Quando Bush deixou a Flórida no Air Force One em meio a temores de que terroristas tentariam derrubar o avião presidencial, ele voou direto para o meio do jogo de guerra.

O Air Force One tinha decolado fora do aeroporto de Sarasota 51 minutos após o Voo 11 da American Airlines ter se chocado contra a torre norte do World Trade Center e 12 minutos após o Pentágono ter sido atingido. O quarto e último avião de passageiros sequestrado, United Vôo 93, ainda estava no alto sobre Pennsylvania.

De acordo com uma nova história do Pentágono sobre o 11/9, o piloto do Air Force One “voou o avião o mais alto e mais rápido possível para maior segurança.” A aeronave do presidente pode voar – e de fato o fez – tão alto quanto 15km naquele dia.

Por causa da informação de que havia ameaça terrorista específica para “Angel” (o codinome para o avião do presidente Bush), o avião foi enviado essencialmente em órbita. Seu avião tinha pouco combustível e não tinha destino firme. A equipe de segurança nacional de Bush finalmente selecionou Barksdale Air Force Base perto de Bossier City, Louisiana, como um lugar para colocar para pousá-lo temporariamente porque tinha uma área segura para reabastecimento.

O Almirante Richard Mies, comandante do US Strategic Command (STRATCOM), que estava supervisionando o jogo da guerra, determinou o fim do exercício logo que ouviu a notícia dos ataques em Washington e Nova York, de acordo com uma entrevista publicada esta semana no Omaha World-Herald.

O jogo tinha virado “mundo real”, como os militares gostam de dizer, com os planejadores de guerra considerando os vários cenários – o mais assustador dos quais era um avião terrorista atacando uma das bases aéreas que guardavam ogivas nucleares. Barksdale, onde Bush estava indo, era uma das principais bases de bombardeiros B-52 do mundo.

“Você iria destruir metade da Bossier City com as explosões,” Al Buckles, oficial do Comando Estratégico em vigia naquele dia, revelou ao Omaha World Herald na semana passada. “As armas nucleares estavam expostas [à ataques].”

Quando STRATCOM recebeu a notícia de que o presidente Bush queria pousar em Barksdale, especialistas em munições foram mobilizados para terminar a descarga dos bombardeiros.

Enquanto isso, os russos estavam chamando. Eles haviam detectado os preparativos para um aumento da prontidão das forças militares norte-americanas – DEFCON 3 – programados para execução às 10:53.

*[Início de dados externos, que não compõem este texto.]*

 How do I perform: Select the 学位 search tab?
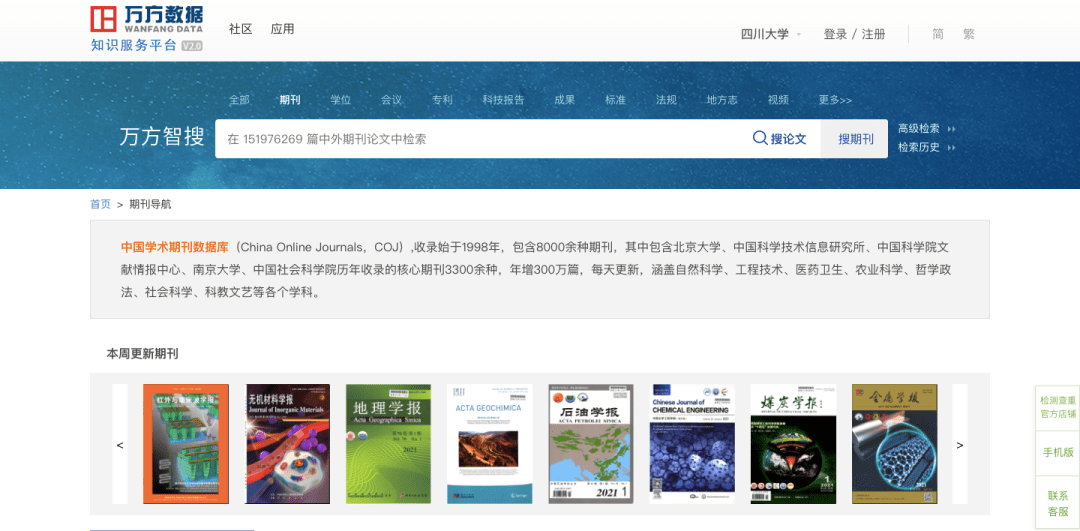click(x=341, y=100)
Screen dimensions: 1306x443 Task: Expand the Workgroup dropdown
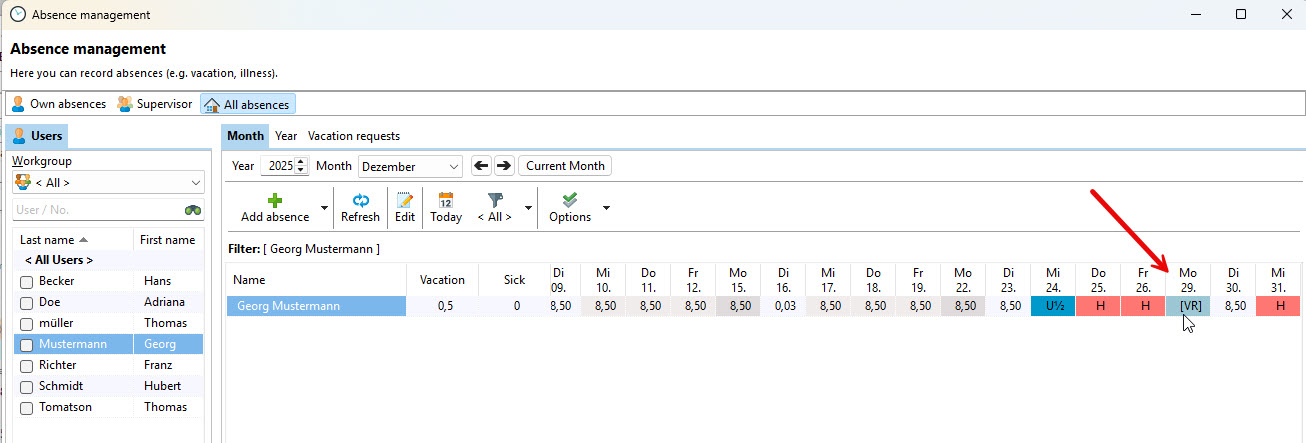195,183
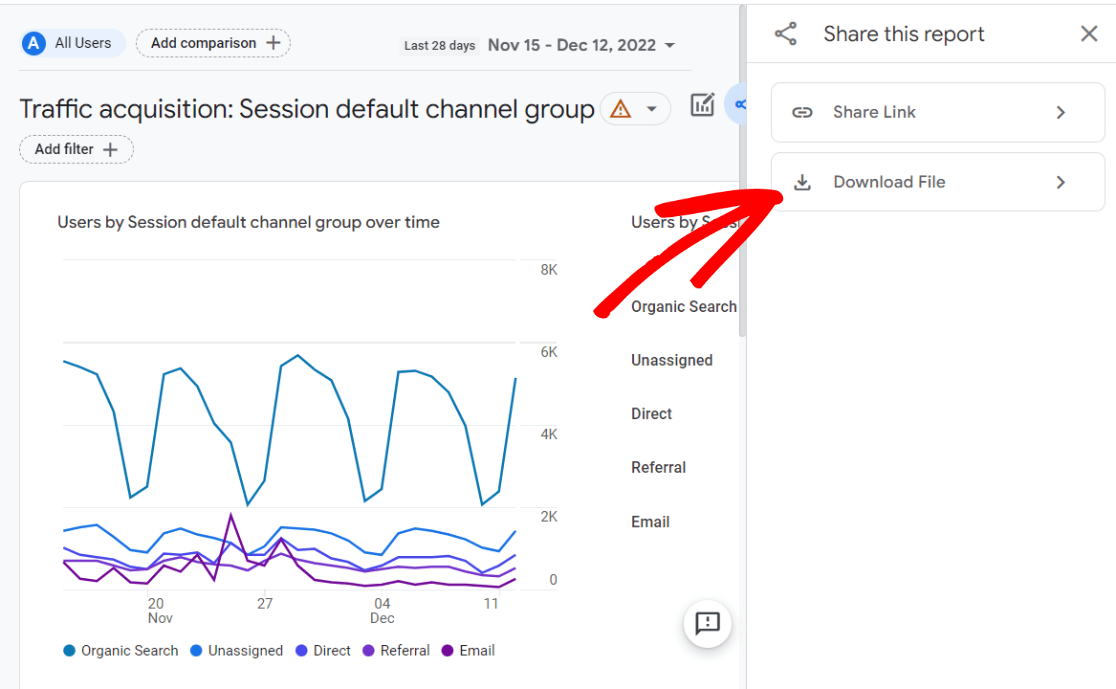The width and height of the screenshot is (1116, 689).
Task: Open the customize report pencil icon
Action: (x=703, y=105)
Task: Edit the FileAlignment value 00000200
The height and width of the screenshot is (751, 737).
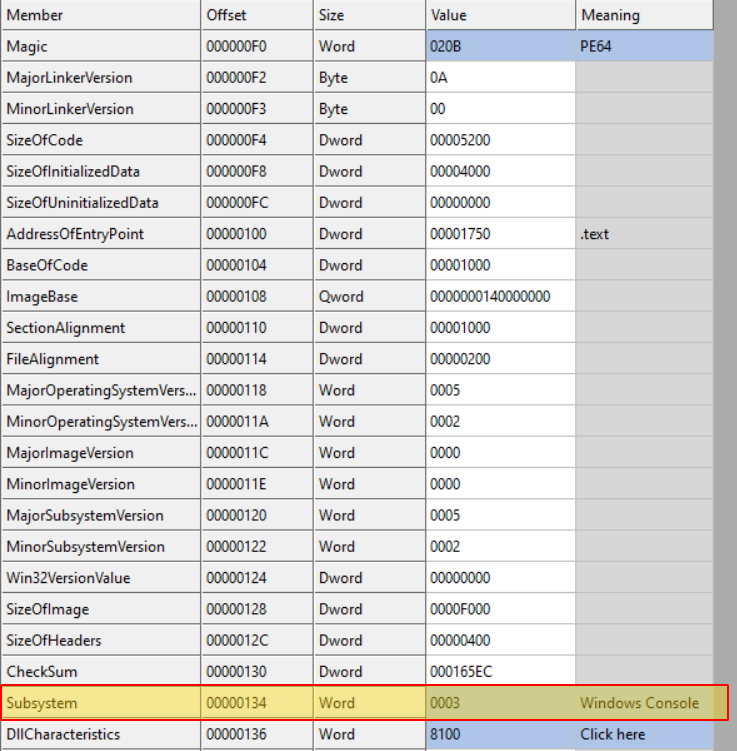Action: pyautogui.click(x=500, y=359)
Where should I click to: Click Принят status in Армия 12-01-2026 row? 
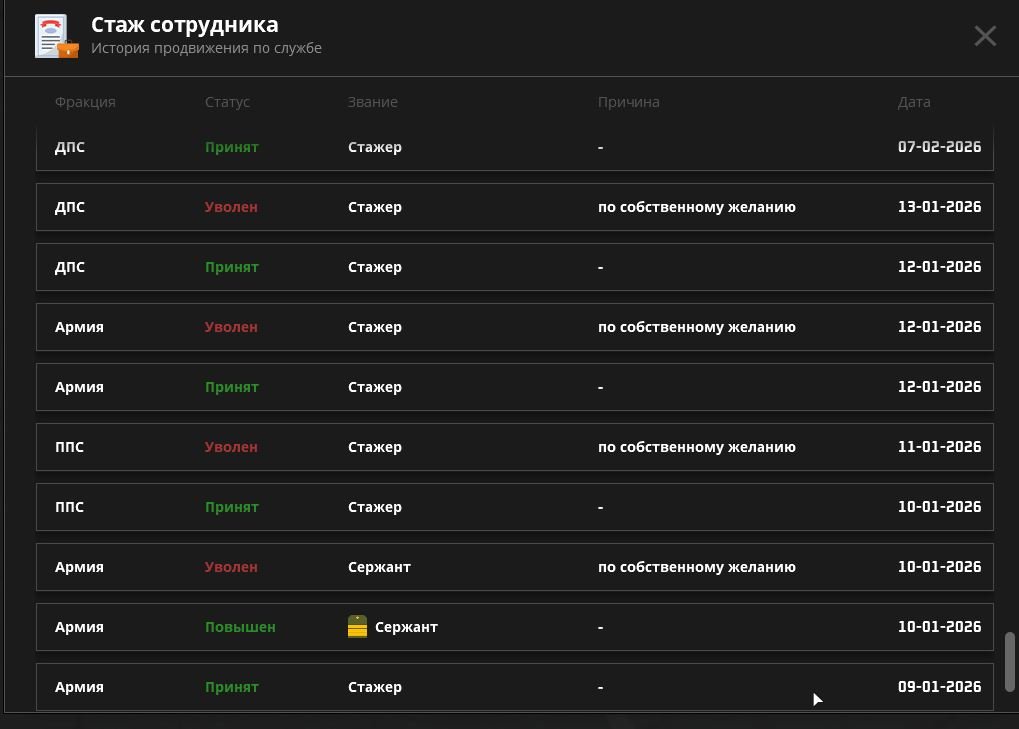point(231,387)
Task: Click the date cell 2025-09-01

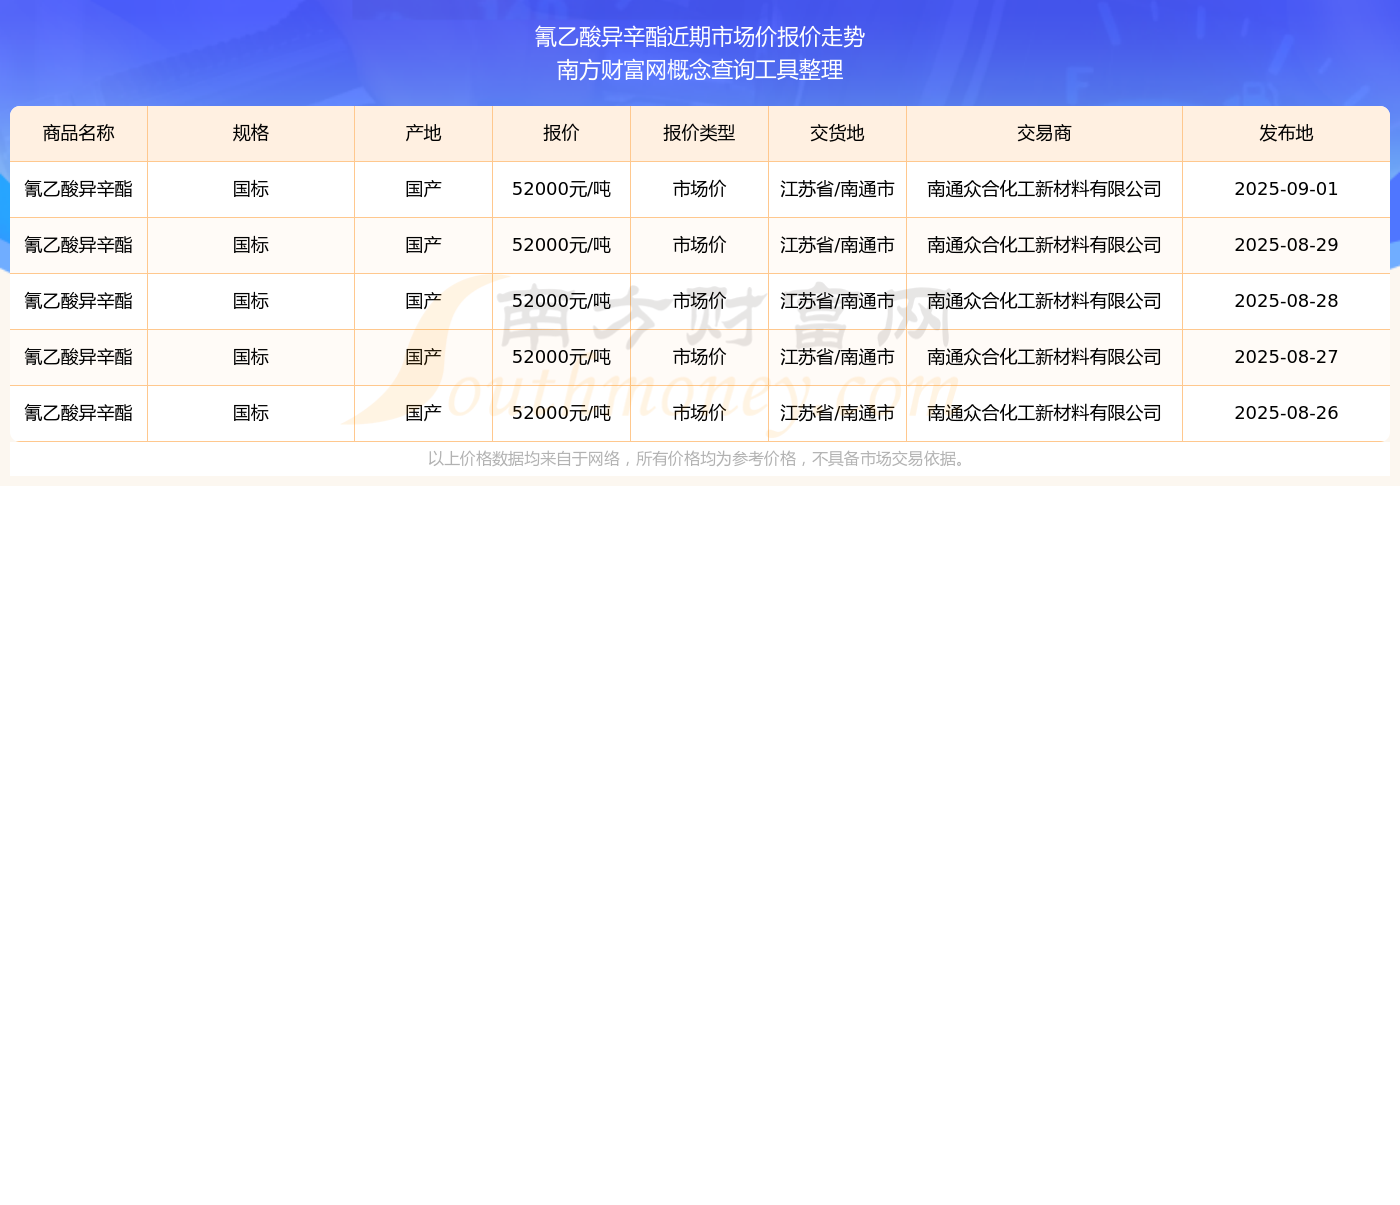Action: point(1286,189)
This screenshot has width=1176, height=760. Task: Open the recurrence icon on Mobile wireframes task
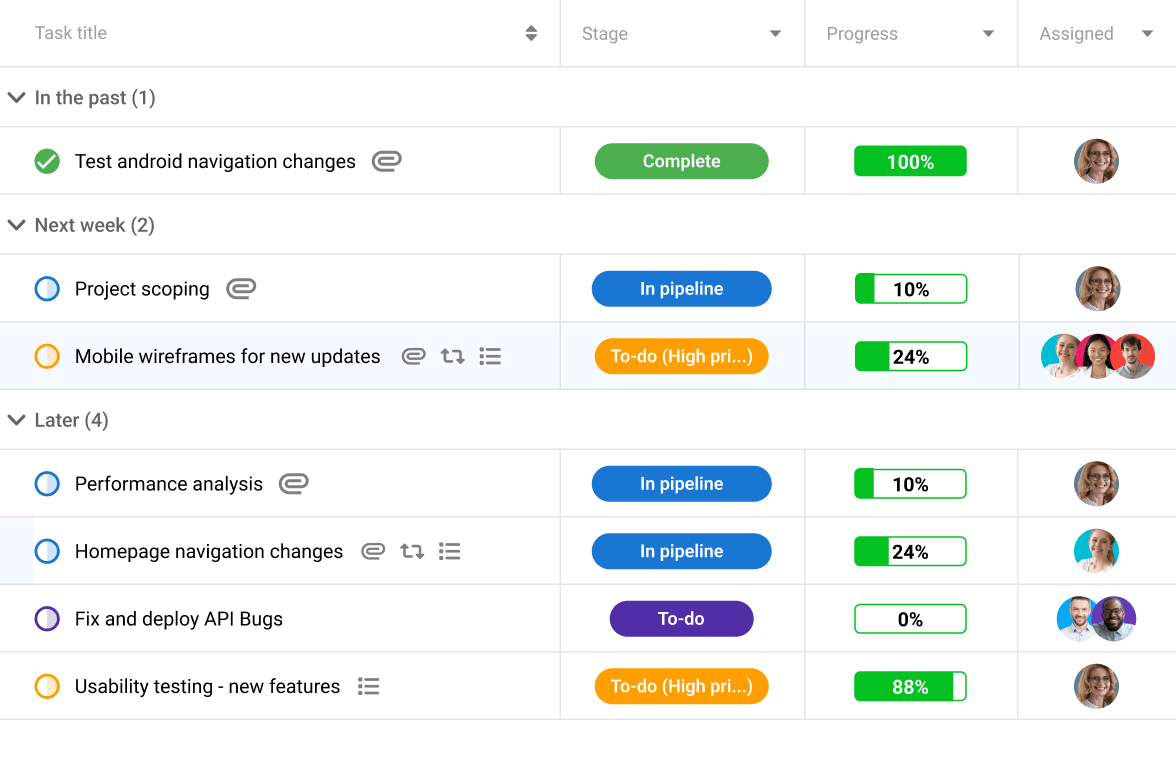(452, 356)
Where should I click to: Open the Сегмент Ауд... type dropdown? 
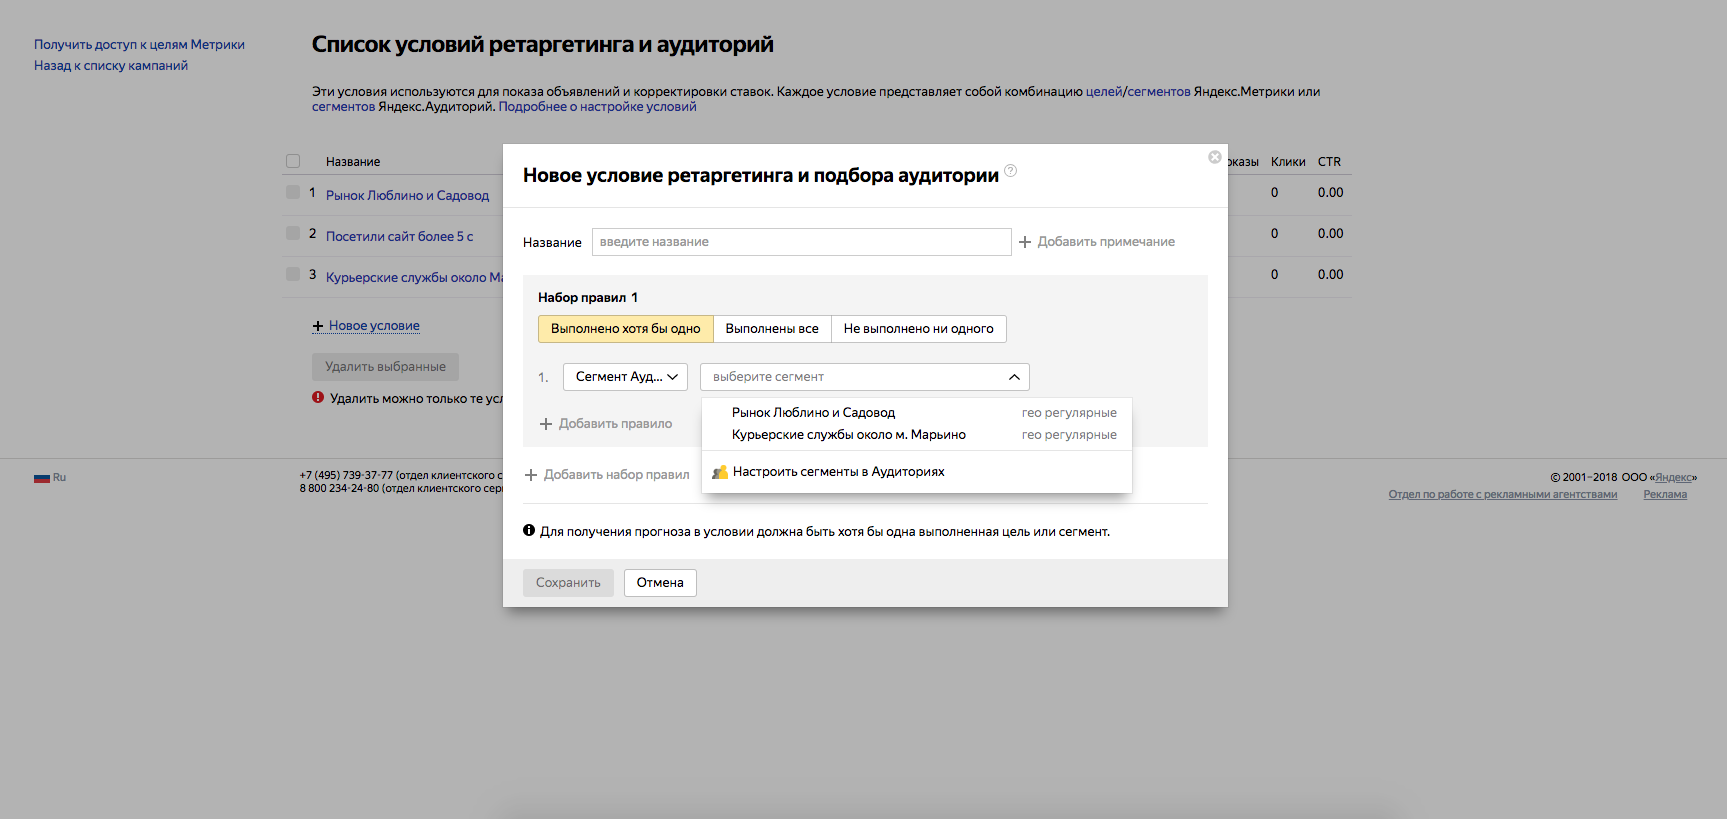625,377
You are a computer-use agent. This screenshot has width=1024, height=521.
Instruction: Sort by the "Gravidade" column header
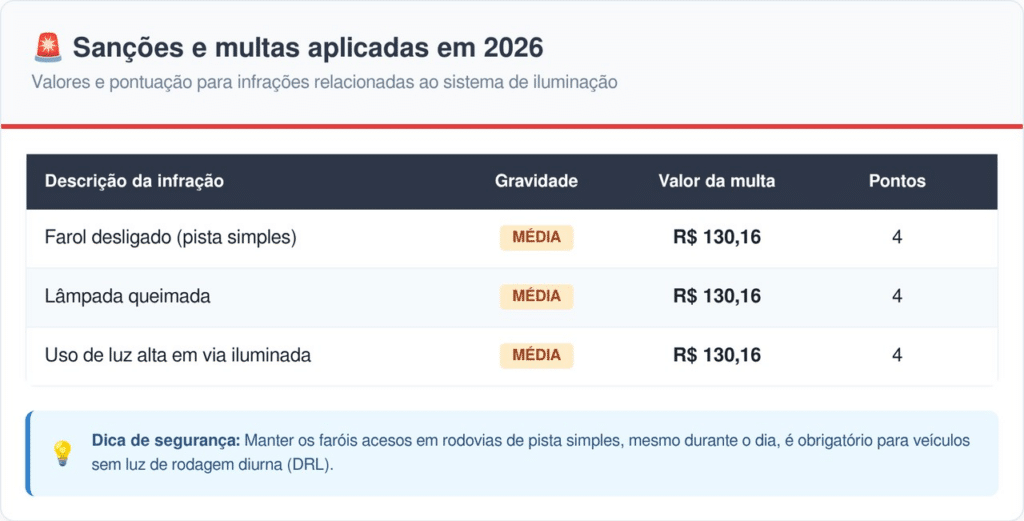click(536, 181)

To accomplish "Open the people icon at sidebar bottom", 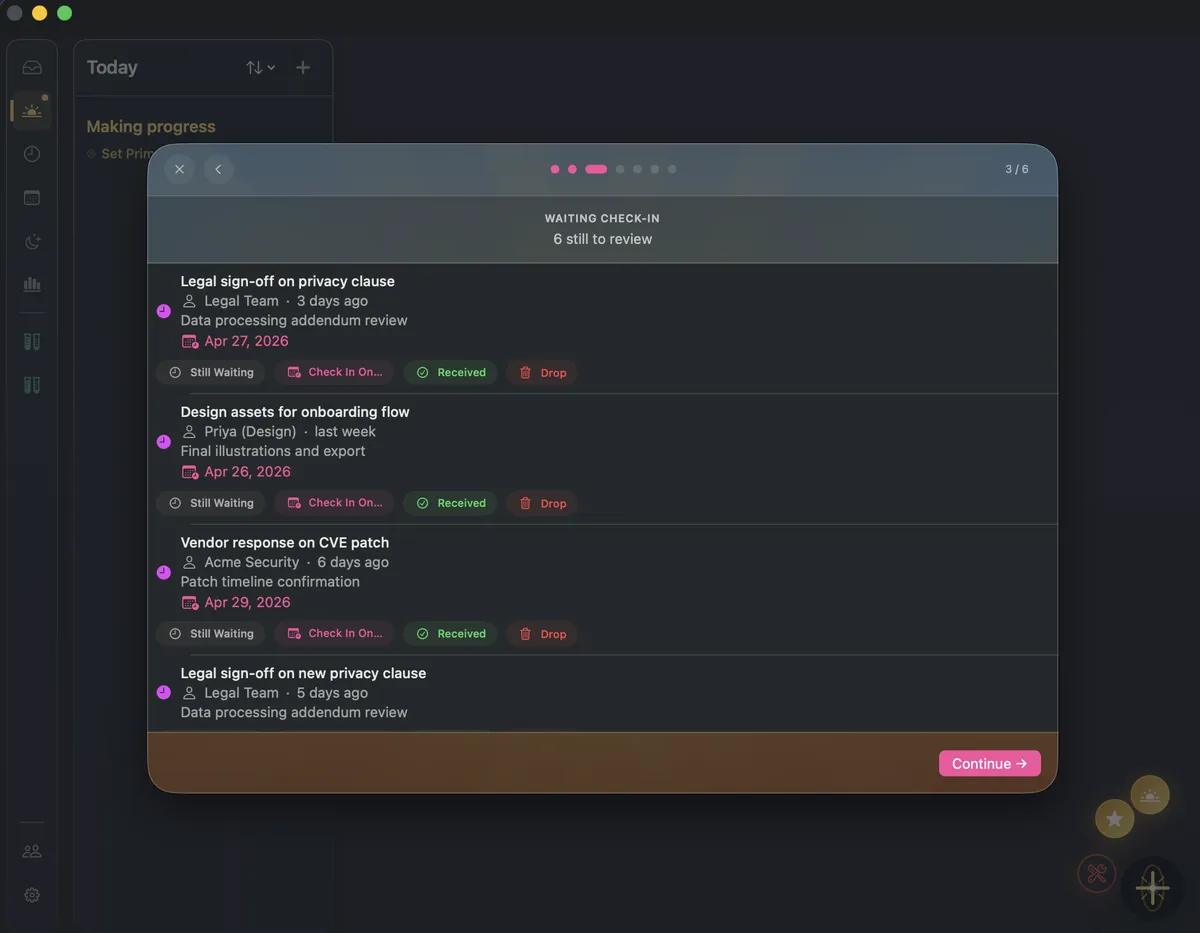I will (x=31, y=850).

O general Ralph “Ed” Eberhart, comandante da North American Comando de Defesa Aeroespacial em Colorado Springs naquele dia, disse à Comissão 11/9 no agora revelado testemunho secreto que a mudança para DEFCON 3 foi muito debatida. Não foi destinado para cenários como o do 11 de setembro, mas sim para a guerra nuclear. O DEFCON 3 “poderia ter complicado a resposta aos ataques”, Eberhart observou.

“Tínhamos um presidente que não quis seguir os nossos planos para um ataque nuclear.”

Ao invés de forças nucleares permanecerem inativas, como o STRATCOM estava fazendo em Barksdale, as regras de resposta DEFCON orientavam maior prontidão. E se o nível de alerta mudasse para DEFCON 2, o próximo nível mais alto, as armas nucleares novamente teriam que ser recarregadas nos B-52.

Com as forças norte-americanas em todo o mundo em alerta, o embaixador dos EUA em Moscou, Alexander Vershbow, chamava a Sala de Situação da Casa Branca: O presidente russo, Vladimir Putin, “queria falar com Bush.”

Coincidentemente, os russos estavam no meio do seu próprio exercício de guerra nuclear e sua inteligência agora havia detectado indícios de reforço da postura de força americana.

Por 30 minutos, na Casa Branca comunicadores tentaram estabelecer uma linha segura entre o Air Force One e o Kremlin, até finalmente desistirem. A Conselheira de Segurança Nacional, Condoleezza Rice, que falava russo, em seguida pegou o telefone com o presidente chegando a um acordo cooperativo para desmobilização.

Rice foi ao bunker subterrâneo sob a Ala Leste da Casa Branca com o vice-presidente Cheney e o secretário de Transportes Norman Mineta, que estava dirigindo a decisão da FAA para retirar do ar dos EUA todas as aeronaves.

Ainda no limbo, o Air Force One estava circulando ao longo do Norte da Flórida.

Dentro do avião, Bush estava furioso, praticamente incapaz de se comunicar com o mundo exterior em um momento de crise.

Pessoas a bordo foram orientados a mudar seus telefones celulares para que o avião não pudesse ser rastreado. Bush conseguiu falar com Dick Cheney, mas os comunicadores oficiais não conseguiram colocar uma chamada que o colocasse em contato com sua esposa Laura por mais de três horas. “Eu não podia acreditar que o presidente dos Estados Unidos não conseguia alcançar sua esposa que estava no edifício do Capitólio,” Bush escreveu mais tarde.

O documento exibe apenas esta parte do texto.